Texte écrit dans le cadre du groupe de récit de vie "Je raconte une expérience marquante" à l’espace senior Van Artevelde, à Bruxelles-ville, 2017.
« Il n’y a pas de chemin vers la Paix, la Paix est le chemin. » M. Gandhi
Mes parents sont morts en un an. C’était en 1975. J’avais 25 ans. Pas un seul jour ne se passe sans que j’y repense. Hier, c’était le jour anniversaire de la mort de ma mère et aussi la fête des mères. C’est pour cela que j’ai envie de commencer par raconter cette histoire.
Née en 1949, je suis l’aînée d’une famille de 6 enfants. Notre famille est très aimante. Mes parents s’aiment d’un amour indéfectible. J’ai une jeunesse gaie et insouciante.
Dans les années 70, ma mère a un cancer, jamais opéré. Elle est condamnée ; mon père le sait et continue à travailler comme un fou … jusqu’à son troisième infarctus qui lui est fatal. Maman lui survit un an.
Quand ma mère est décédée, mon plus jeune frère a 13 ans ; je deviens sa tutrice. A l’époque, je suis mariée et j’ai déjà un fils. Je m’occupe de mon frère ; j’essaye de lui donner l’amour et l’attention qui lui ont été retirés. Il s’installe avec nous, je vais aux réunions de parents. Avec mes 26 ans, je fais un peu tache parmi les parents d’élèves de secondaire.
L’été approche.
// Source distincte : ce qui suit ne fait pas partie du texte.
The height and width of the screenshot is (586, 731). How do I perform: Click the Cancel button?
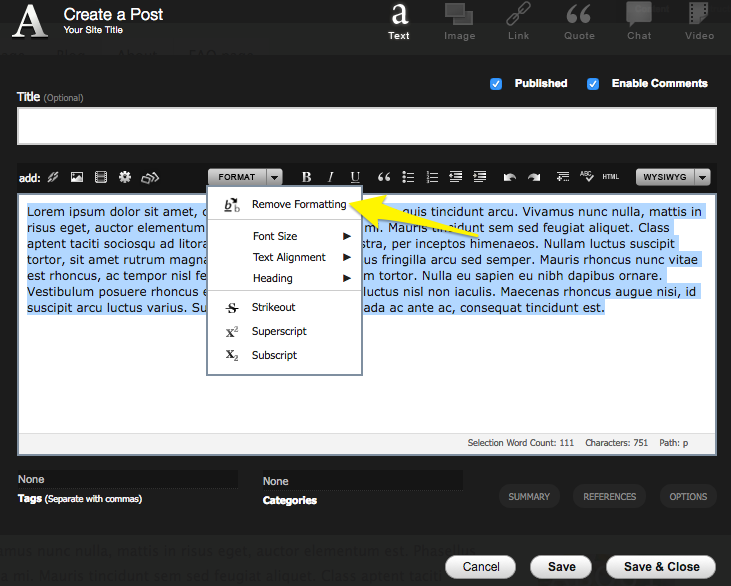480,566
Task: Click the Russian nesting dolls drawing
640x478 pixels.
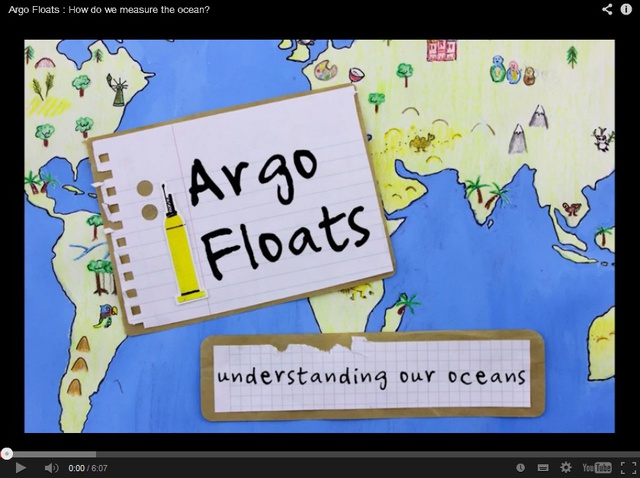Action: (513, 71)
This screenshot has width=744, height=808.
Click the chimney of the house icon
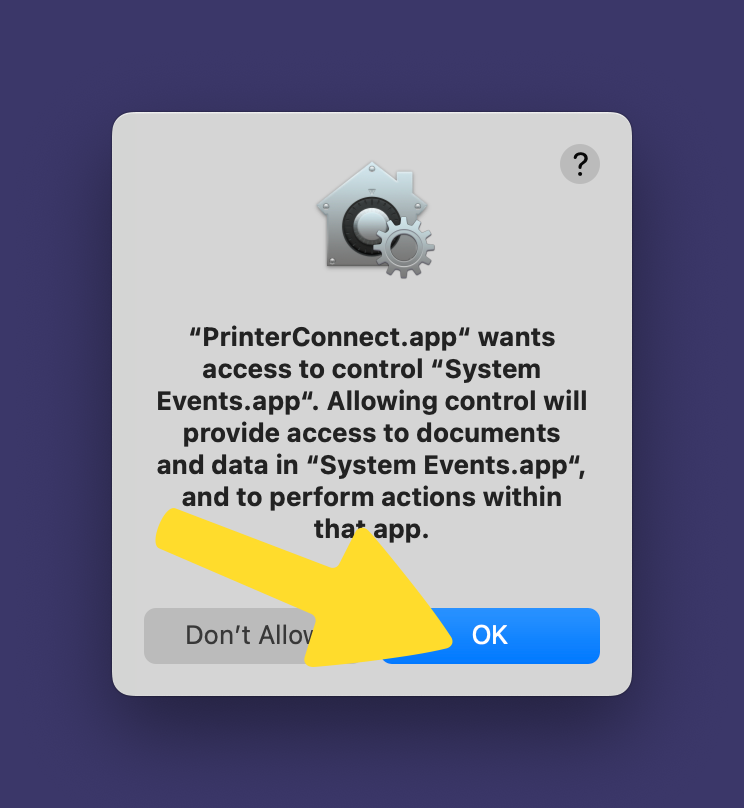(x=405, y=181)
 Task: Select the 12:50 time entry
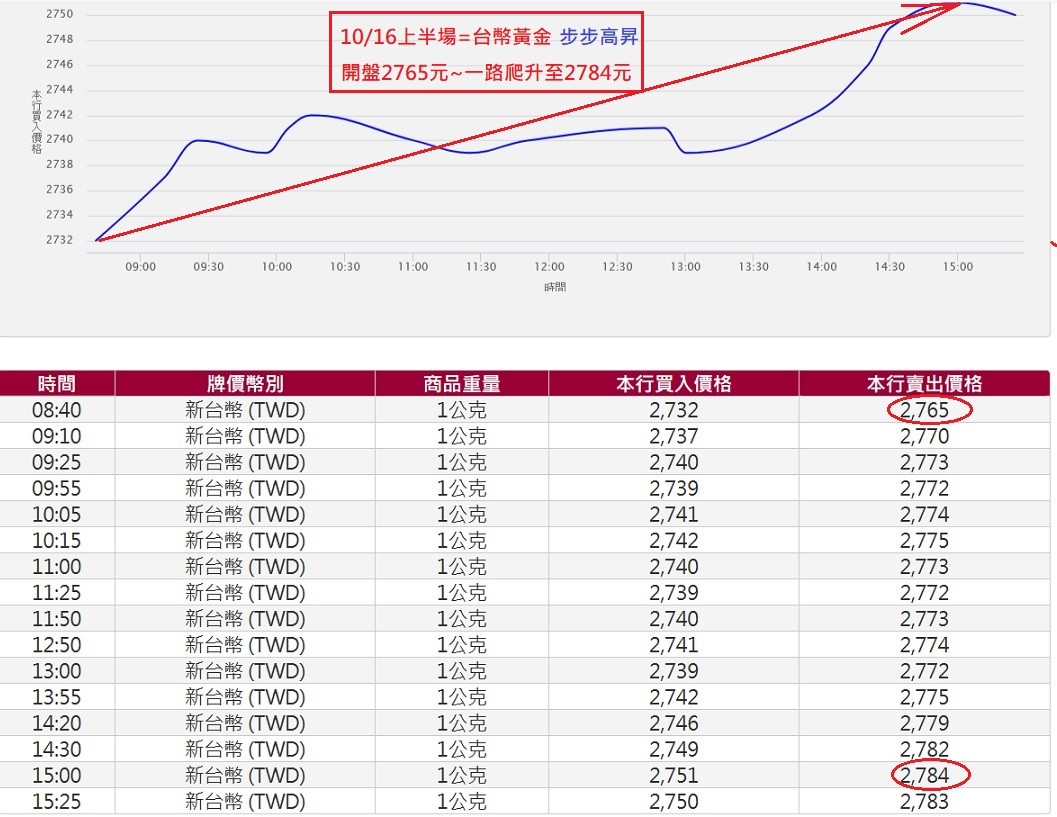pos(56,643)
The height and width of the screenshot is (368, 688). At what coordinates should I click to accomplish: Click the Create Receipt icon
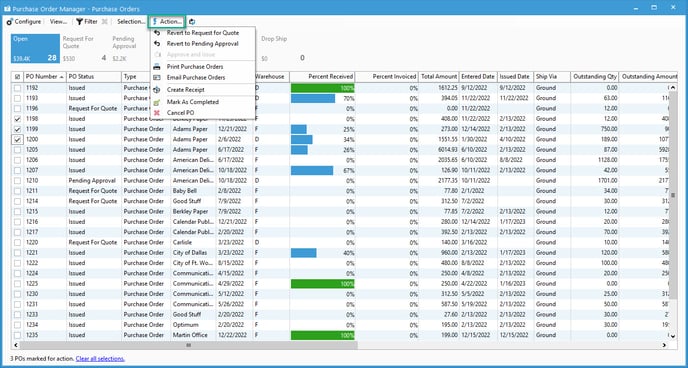click(x=157, y=89)
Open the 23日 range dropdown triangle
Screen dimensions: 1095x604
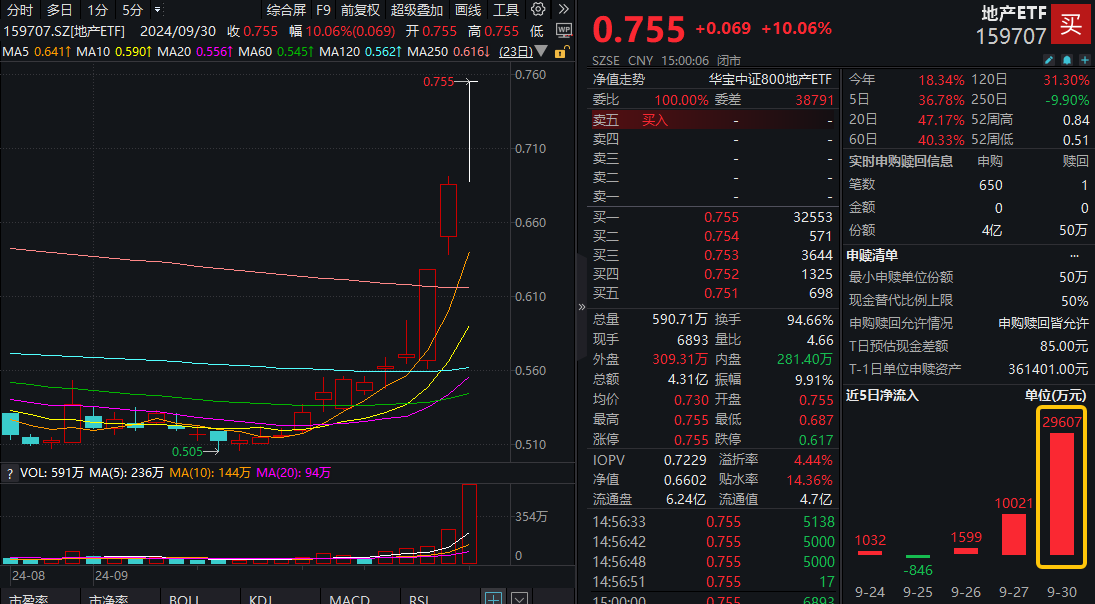(x=541, y=51)
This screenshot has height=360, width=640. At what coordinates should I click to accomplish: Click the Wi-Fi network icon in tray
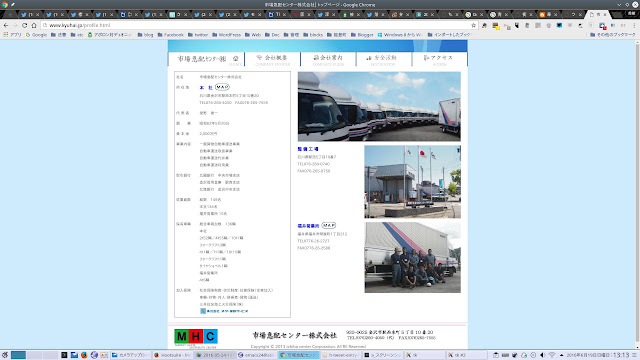552,355
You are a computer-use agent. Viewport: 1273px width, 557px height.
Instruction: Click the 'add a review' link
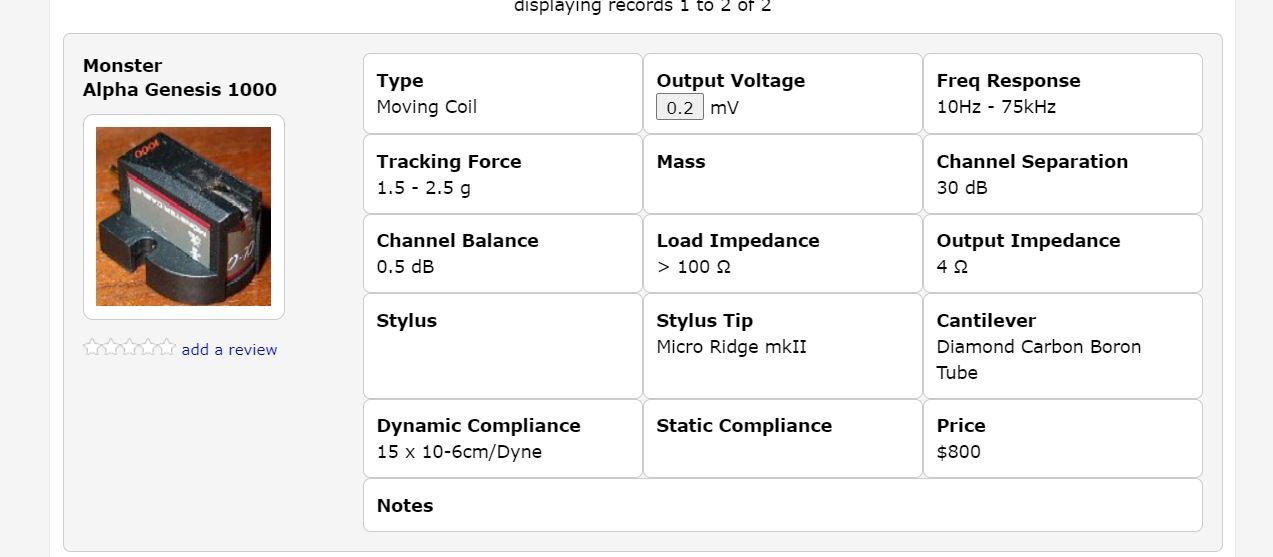[229, 349]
La famille du Brésil invite mon frère. Moi, je donne naissance à mon deuxième fils. Encore à la clinique, je reçois un courrier de mon frère m’annonçant qu’il reste au Brésil. Il a 15 ans. Je le laisse partir. Je m’en suis beaucoup voulu. Il m’a fallu 30 ans pour aller lui rendre visite au Brésil ! Je me sentais coupable.
La vie continue, la famille s’agrandit ; ma fille arrive. Je recommence à travailler. Mon mari et moi prenons des chemins différents ; nous ne nous comprenons plus jusqu’au moment où dans une totale folie, il décide de me supprimer. Après un divorce long et destructeur, je continue, seule à mener mes enfants vers l’âge adulte. Nous ne nous voyons plus ou très mal.
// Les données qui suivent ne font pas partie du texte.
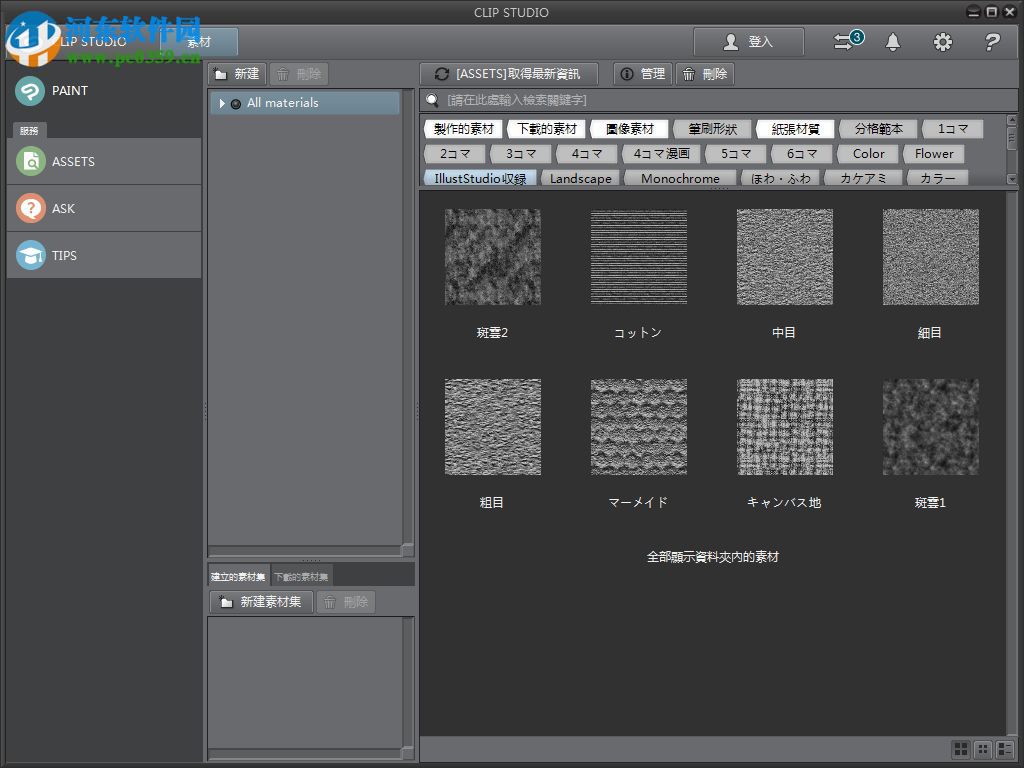This screenshot has height=768, width=1024.
Task: Switch to large grid view of materials
Action: point(960,749)
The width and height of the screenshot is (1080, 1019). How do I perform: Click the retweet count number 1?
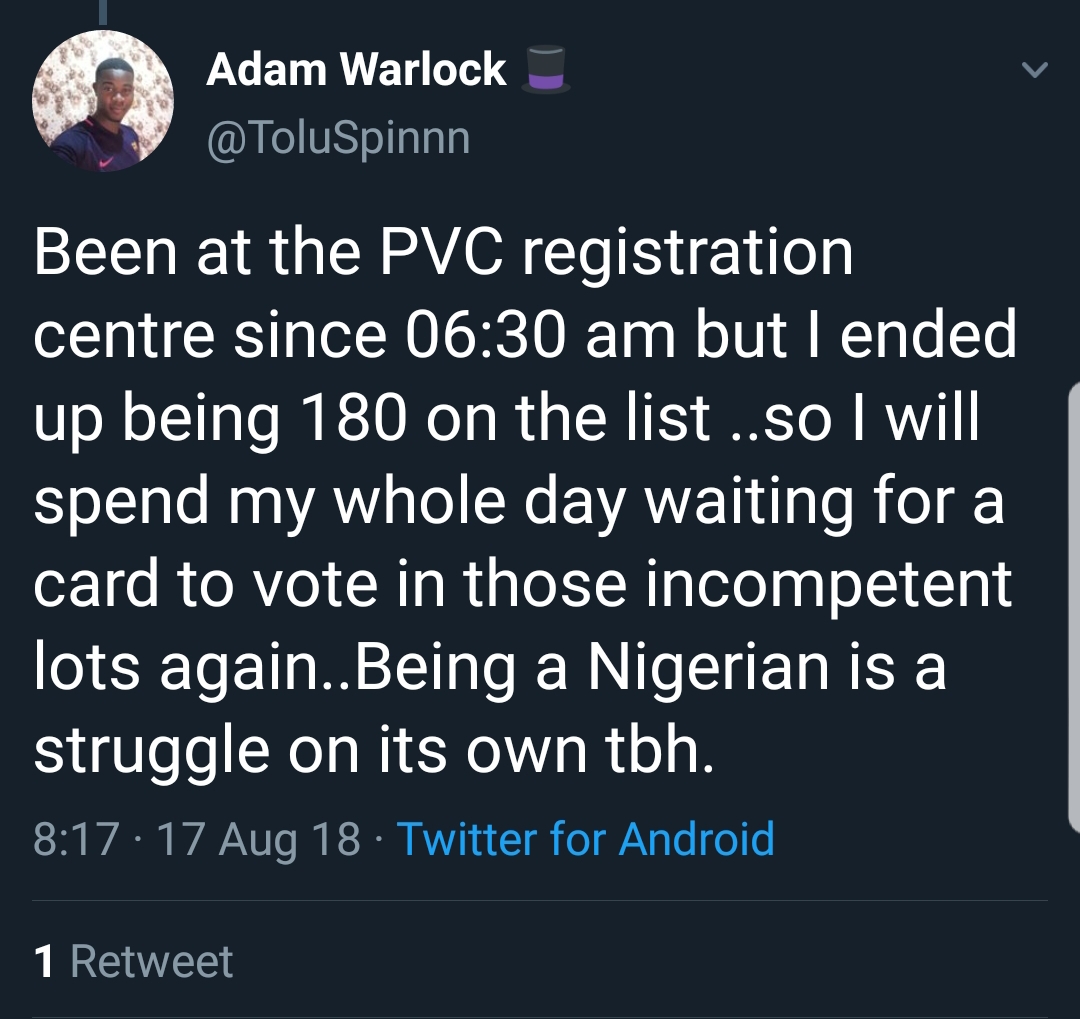(43, 962)
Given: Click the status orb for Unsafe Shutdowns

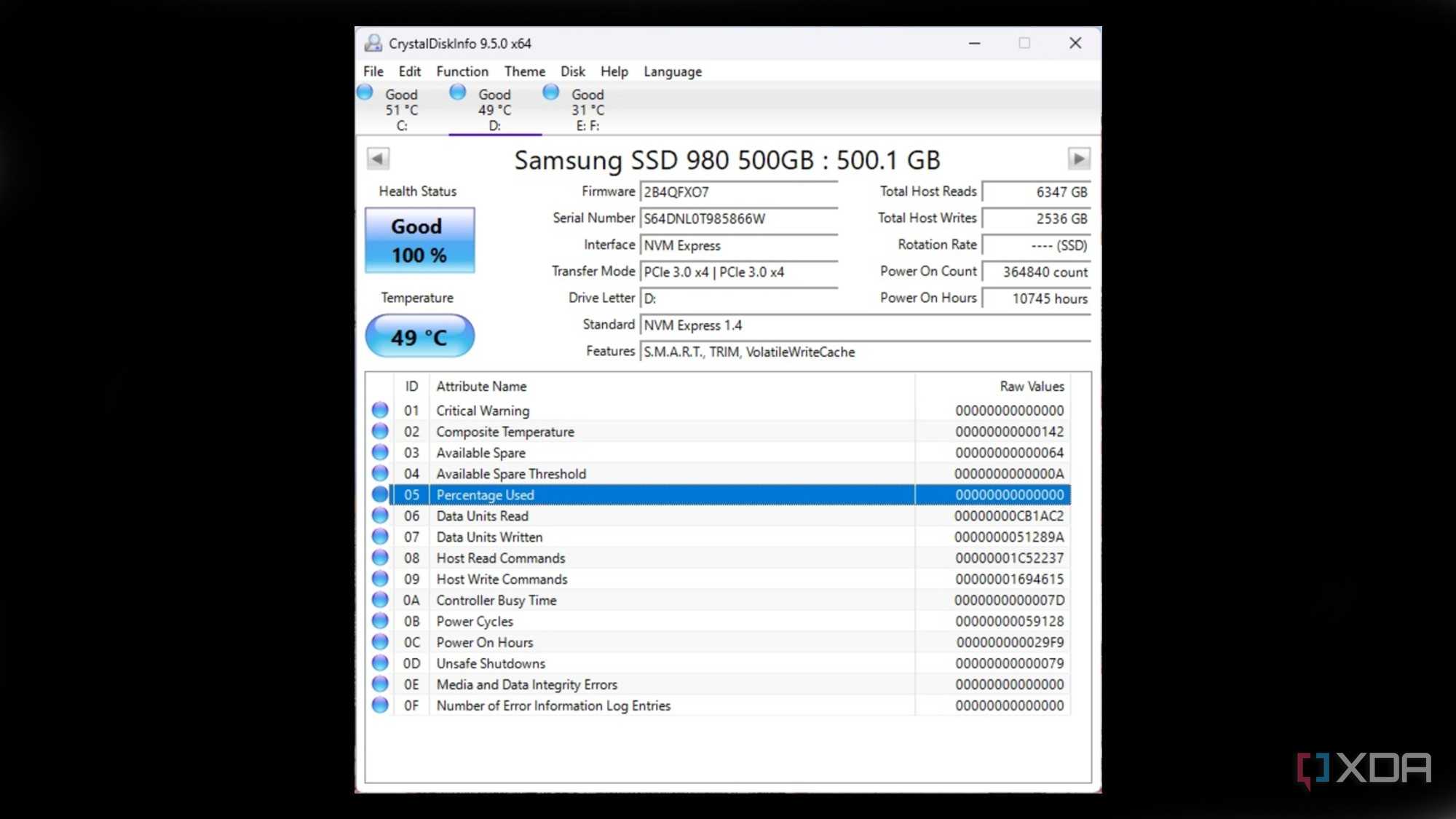Looking at the screenshot, I should tap(380, 663).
Bien des années après, je vais le voir à l’hôpital ; il a une maladie incurable. Sans l’exprimer, il veut que je le rejoigne dans son dernier combat. J’ai déjà pratiqué l’accompagnement des mourants mais avec des inconnus. Je me lance, sans hésitation dans ce défi, pour lui, pour nos enfants, pour moi. Nous nous retrouverons presque unis. Ma fille qui avait un an quand les difficultés ont débuté me dira qu’elle ne nous avait jamais vus ainsi et qu’elle a alors compris quel amour nous avait rapprochés avant sa naissance. Nous avons trouvé la paix intérieure que je voulais lui offrir avant son départ. Il en était si éloigné.
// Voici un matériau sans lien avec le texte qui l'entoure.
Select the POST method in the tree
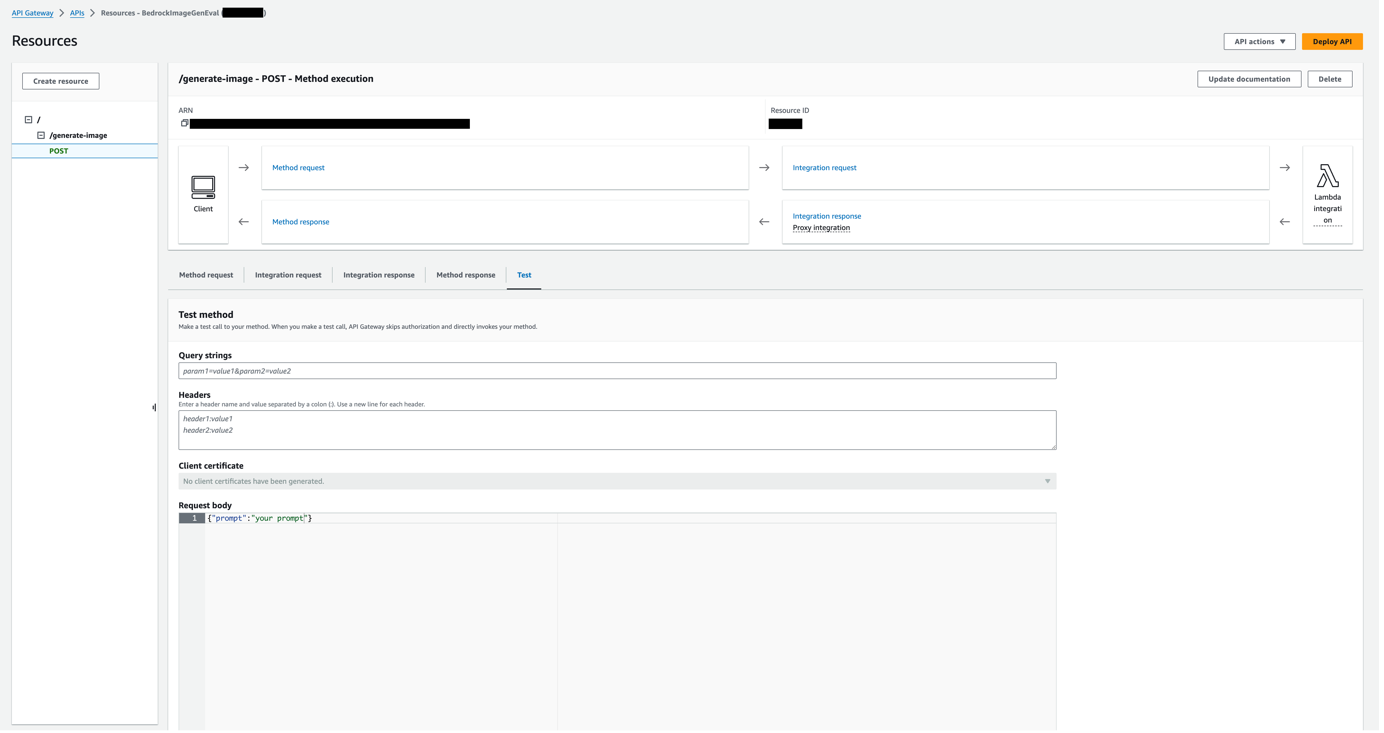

Je garde de ce pardon (que j’avais déjà fait à son égard) une immense richesse, une fierté ; c’est un des actes les plus importants de ma vie.
Aujourd’hui, je suis retraitée. Après tous ces remous, ma situation est précaire et non sans difficultés de taille mais je prends lentement du recul.
Maintenant, je pratique beaucoup dans la méditation. Je suis plus disponible pour les autres et sais que cette paix ne me quittera pas … je m’y attèle.
Lucienne E Répondre
difficile, dur et cependant magnifique votre récit de vie, Jeanne.
Sachant que l’inévitable est annoncé, il est très difficile à accepter. Et pourtant, si l’on fait ce cheminement, des moments merveilleux se profilent. Il n’y a de temps que pour l’essentiel. Un temps de sérénité, d’amour, de silences riches et chaleureux. Je l’ai vécu en 2015 à la mort de mon mari, pendant trois mois. Je ne regrette rien, au contraire. Le deuil fut plus doux. Ne restait que la tristesse, tout le reste avait été dit.